Prompt:
Output every line of the items below verbatim, with no changes.

──────── Provided records

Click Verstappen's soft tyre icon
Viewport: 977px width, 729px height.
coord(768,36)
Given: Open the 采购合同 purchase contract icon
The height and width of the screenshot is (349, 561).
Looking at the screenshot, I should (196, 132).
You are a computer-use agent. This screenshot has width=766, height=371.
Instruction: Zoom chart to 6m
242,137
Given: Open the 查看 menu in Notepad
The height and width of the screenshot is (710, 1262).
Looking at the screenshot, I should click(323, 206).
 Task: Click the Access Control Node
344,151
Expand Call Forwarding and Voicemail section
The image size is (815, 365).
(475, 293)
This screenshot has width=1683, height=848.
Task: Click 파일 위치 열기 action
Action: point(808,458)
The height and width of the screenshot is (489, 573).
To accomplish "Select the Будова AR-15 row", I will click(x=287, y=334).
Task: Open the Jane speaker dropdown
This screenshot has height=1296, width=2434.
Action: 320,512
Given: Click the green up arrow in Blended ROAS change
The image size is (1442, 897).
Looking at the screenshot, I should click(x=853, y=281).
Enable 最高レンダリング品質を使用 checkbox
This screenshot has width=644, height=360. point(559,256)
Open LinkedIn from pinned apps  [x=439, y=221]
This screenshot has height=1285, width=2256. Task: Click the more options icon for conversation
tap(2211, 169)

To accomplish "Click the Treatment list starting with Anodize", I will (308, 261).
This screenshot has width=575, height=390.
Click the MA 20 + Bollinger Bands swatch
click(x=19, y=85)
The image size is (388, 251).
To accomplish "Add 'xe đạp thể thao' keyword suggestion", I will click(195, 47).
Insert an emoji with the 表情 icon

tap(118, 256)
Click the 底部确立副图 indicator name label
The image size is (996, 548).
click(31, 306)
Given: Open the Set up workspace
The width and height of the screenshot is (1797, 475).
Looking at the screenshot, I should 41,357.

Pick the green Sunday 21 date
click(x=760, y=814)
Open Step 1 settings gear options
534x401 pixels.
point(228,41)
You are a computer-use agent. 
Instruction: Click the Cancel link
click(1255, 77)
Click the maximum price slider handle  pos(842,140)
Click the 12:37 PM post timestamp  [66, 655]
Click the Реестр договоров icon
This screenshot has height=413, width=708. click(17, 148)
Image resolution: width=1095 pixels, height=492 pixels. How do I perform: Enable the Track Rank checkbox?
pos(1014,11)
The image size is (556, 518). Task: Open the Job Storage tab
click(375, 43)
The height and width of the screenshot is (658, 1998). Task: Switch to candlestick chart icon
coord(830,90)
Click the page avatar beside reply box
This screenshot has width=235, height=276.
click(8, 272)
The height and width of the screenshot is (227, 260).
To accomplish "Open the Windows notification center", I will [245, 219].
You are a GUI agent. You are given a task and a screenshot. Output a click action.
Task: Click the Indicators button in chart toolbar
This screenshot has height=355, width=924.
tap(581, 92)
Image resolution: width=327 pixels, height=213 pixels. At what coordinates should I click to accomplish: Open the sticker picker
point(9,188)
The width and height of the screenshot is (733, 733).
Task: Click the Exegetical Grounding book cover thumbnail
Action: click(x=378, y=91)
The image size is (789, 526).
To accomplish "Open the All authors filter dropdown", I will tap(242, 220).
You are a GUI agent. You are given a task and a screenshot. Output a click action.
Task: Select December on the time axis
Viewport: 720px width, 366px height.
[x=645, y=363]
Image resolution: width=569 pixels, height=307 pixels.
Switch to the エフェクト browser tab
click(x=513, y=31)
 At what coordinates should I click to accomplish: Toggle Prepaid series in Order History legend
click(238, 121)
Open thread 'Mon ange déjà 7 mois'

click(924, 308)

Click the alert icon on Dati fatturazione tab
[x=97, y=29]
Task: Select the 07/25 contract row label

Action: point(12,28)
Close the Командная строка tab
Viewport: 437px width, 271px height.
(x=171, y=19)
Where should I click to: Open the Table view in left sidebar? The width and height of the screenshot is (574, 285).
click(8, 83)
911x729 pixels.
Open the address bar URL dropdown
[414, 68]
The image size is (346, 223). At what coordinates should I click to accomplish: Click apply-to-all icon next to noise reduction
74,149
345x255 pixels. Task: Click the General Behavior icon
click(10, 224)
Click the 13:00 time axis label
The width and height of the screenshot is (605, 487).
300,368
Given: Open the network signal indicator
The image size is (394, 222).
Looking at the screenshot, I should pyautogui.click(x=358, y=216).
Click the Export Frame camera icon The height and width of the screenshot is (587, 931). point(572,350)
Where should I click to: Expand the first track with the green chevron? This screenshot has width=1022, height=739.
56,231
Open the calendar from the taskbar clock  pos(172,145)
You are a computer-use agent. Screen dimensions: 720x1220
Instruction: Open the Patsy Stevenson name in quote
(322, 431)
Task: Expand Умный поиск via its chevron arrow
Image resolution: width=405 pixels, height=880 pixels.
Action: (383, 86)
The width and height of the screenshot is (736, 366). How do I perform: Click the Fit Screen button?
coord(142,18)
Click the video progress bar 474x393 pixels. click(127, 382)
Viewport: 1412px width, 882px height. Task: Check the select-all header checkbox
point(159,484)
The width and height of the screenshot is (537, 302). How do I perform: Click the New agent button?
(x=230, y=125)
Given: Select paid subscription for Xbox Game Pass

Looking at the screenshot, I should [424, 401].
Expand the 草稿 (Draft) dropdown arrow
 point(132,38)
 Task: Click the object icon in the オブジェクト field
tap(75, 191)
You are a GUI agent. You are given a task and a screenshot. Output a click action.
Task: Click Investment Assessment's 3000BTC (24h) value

────────────────

Solved problem:
Click Verstappen's soft tyre icon
Viewport: 977px width, 729px height.
coord(768,36)
Given: Open the 采购合同 purchase contract icon
The height and width of the screenshot is (349, 561).
Looking at the screenshot, I should (196, 132).
You are a computer-use agent. This screenshot has width=766, height=371.
Instruction: Zoom chart to 6m
242,137
Given: Open the 查看 menu in Notepad
The height and width of the screenshot is (710, 1262).
Looking at the screenshot, I should click(323, 206).
 Task: Click the Access Control Node
344,151
Expand Call Forwarding and Voicemail section
The image size is (815, 365).
(475, 293)
This screenshot has width=1683, height=848.
Task: Click 파일 위치 열기 action
Action: point(808,458)
The height and width of the screenshot is (489, 573).
To accomplish "Select the Будова AR-15 row", I will click(x=287, y=334).
Task: Open the Jane speaker dropdown
This screenshot has height=1296, width=2434.
Action: 320,512
Given: Click the green up arrow in Blended ROAS change
The image size is (1442, 897).
Looking at the screenshot, I should click(x=853, y=281).
Enable 最高レンダリング品質を使用 checkbox
This screenshot has width=644, height=360. point(559,256)
Open LinkedIn from pinned apps  [x=439, y=221]
This screenshot has height=1285, width=2256. Task: Click the more options icon for conversation
tap(2211, 169)

To accomplish "Click the Treatment list starting with Anodize", I will (308, 261).
This screenshot has width=575, height=390.
Click the MA 20 + Bollinger Bands swatch
click(x=19, y=85)
The image size is (388, 251).
To accomplish "Add 'xe đạp thể thao' keyword suggestion", I will click(195, 47).
Insert an emoji with the 表情 icon

tap(118, 256)
Click the 底部确立副图 indicator name label
The image size is (996, 548).
click(31, 306)
Given: Open the Set up workspace
The width and height of the screenshot is (1797, 475).
Looking at the screenshot, I should 41,357.

Pick the green Sunday 21 date
click(x=760, y=814)
Open Step 1 settings gear options
534x401 pixels.
point(228,41)
You are a computer-use agent. 
Instruction: Click the Cancel link
click(1255, 77)
Click the maximum price slider handle  pos(842,140)
Click the 12:37 PM post timestamp  [66, 655]
Click the Реестр договоров icon
This screenshot has height=413, width=708. click(17, 148)
Image resolution: width=1095 pixels, height=492 pixels. How do I perform: Enable the Track Rank checkbox?
pos(1014,11)
The image size is (556, 518). Task: Open the Job Storage tab
click(375, 43)
The height and width of the screenshot is (658, 1998). Task: Switch to candlestick chart icon
coord(830,90)
Click the page avatar beside reply box
This screenshot has width=235, height=276.
click(8, 272)
The height and width of the screenshot is (227, 260).
To accomplish "Open the Windows notification center", I will [245, 219].
You are a GUI agent. You are given a task and a screenshot. Output a click action.
Task: Click the Indicators button in chart toolbar
This screenshot has height=355, width=924.
tap(581, 92)
Image resolution: width=327 pixels, height=213 pixels. At what coordinates should I click to accomplish: Open the sticker picker
point(9,188)
The width and height of the screenshot is (733, 733).
Task: Click the Exegetical Grounding book cover thumbnail
Action: click(x=378, y=91)
The image size is (789, 526).
To accomplish "Open the All authors filter dropdown", I will tap(242, 220).
You are a GUI agent. You are given a task and a screenshot. Output a click action.
Task: Select December on the time axis
Viewport: 720px width, 366px height.
[x=645, y=363]
Image resolution: width=569 pixels, height=307 pixels.
Switch to the エフェクト browser tab
click(x=513, y=31)
 At what coordinates should I click to accomplish: Toggle Prepaid series in Order History legend
click(238, 121)
Open thread 'Mon ange déjà 7 mois'

click(924, 308)

Click the alert icon on Dati fatturazione tab
[x=97, y=29]
Task: Select the 07/25 contract row label

Action: point(12,28)
Close the Командная строка tab
Viewport: 437px width, 271px height.
(x=171, y=19)
Where should I click to: Open the Table view in left sidebar? The width and height of the screenshot is (574, 285).
click(8, 83)
911x729 pixels.
Open the address bar URL dropdown
[414, 68]
The image size is (346, 223). At what coordinates should I click to accomplish: Click apply-to-all icon next to noise reduction
74,149
345x255 pixels. Task: Click the General Behavior icon
click(10, 224)
Click the 13:00 time axis label
The width and height of the screenshot is (605, 487).
300,368
Given: Open the network signal indicator
The image size is (394, 222).
Looking at the screenshot, I should pyautogui.click(x=358, y=216).
Click the Export Frame camera icon The height and width of the screenshot is (587, 931). point(572,350)
Where should I click to: Expand the first track with the green chevron? This screenshot has width=1022, height=739.
56,231
Open the calendar from the taskbar clock  pos(172,145)
You are a computer-use agent. Screen dimensions: 720x1220
Instruction: Open the Patsy Stevenson name in quote
(322, 431)
Task: Expand Умный поиск via its chevron arrow
Image resolution: width=405 pixels, height=880 pixels.
Action: (383, 86)
The width and height of the screenshot is (736, 366). How do I perform: Click the Fit Screen button?
coord(142,18)
Click the video progress bar 474x393 pixels. click(127, 382)
Viewport: 1412px width, 882px height. Task: Check the select-all header checkbox
point(159,484)
The width and height of the screenshot is (537, 302). How do I perform: Click the New agent button?
(x=230, y=125)
Given: Select paid subscription for Xbox Game Pass

Looking at the screenshot, I should [424, 401].
Expand the 草稿 (Draft) dropdown arrow
 point(132,38)
 Task: Click the object icon in the オブジェクト field
tap(75, 191)
You are a GUI agent. You are given a task and a screenshot. Output a click action.
Task: Click Investment Assessment's 3000BTC (24h) value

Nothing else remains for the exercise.